PARIS (Reuters) – Europe’s auto industry faces a 15 billion euro ($17.4 billion) fine over its carbon emissions given the current slow pace of electric car sales, Renault Chief Executive Luca de Meo said on Saturday.

“If electric vehicles remain at today’s level, the European industry may have to pay 15 billion euros in fines or give up the production of more than 2.5 million vehicles and utility vehicles,” he said on France Inter.

“The speed of the electric ramp-up is half of what we would need to achieve the objectives that would allow us not to pay fines to the European community, so we are at half the speed, a bit all of us, I am not talking about Renault,” added Luca de Meo, also current president of the European Automobile Manufacturers Association (ACEA).
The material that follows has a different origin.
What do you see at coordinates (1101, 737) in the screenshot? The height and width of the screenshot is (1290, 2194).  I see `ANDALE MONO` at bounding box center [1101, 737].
The European Union plans to ban the sale of combustion engines in 2035. From next year, the authorized ceiling for emissions of the main greenhouse gas will be significantly lowered to less than 94 grams of CO2 per kilometer, compared to 116 g/km in 2024, with a fine of 95 euros per gram exceeded, all multiplied by the number of vehicles registered.

Electric vehicles, which do not emit CO2 while driving, make it possible to lower the average emissions of manufacturers. According to analysts, large automobile groups risk several hundred million euros in fines per year in the event of exceeding the limit.

“Everyone is talking about 2035, in ten years, but we should be talking about 2025 because we are already in the hard part,” continued the CEO of Renault. “We need to be given a little flexibility. Setting deadlines and fines without being able to make that more flexible is very, very dangerous.”

Politicians and industry professionals are increasingly questioning whether to revise or abandon the ban on combustion engines, decided as part of the European Union’s objectives to decarbonise the continent since the European Parliament shifted to the right in the June elections.

Luca de Meo also spoke about the closure of one or more German sites announced last week at Volkswagen, his former home, but dismissed the idea that the diamond group would follow suit.

“The European automobile industry has had 30% overcapacity for 25 years. Fortunately, this is not the case for Renault because (…) a few years ago, we had to go on a very tough diet (…) so today we are operating at 90% capacity. I think we could be counter-cyclical, but the context is very complicated,” he said.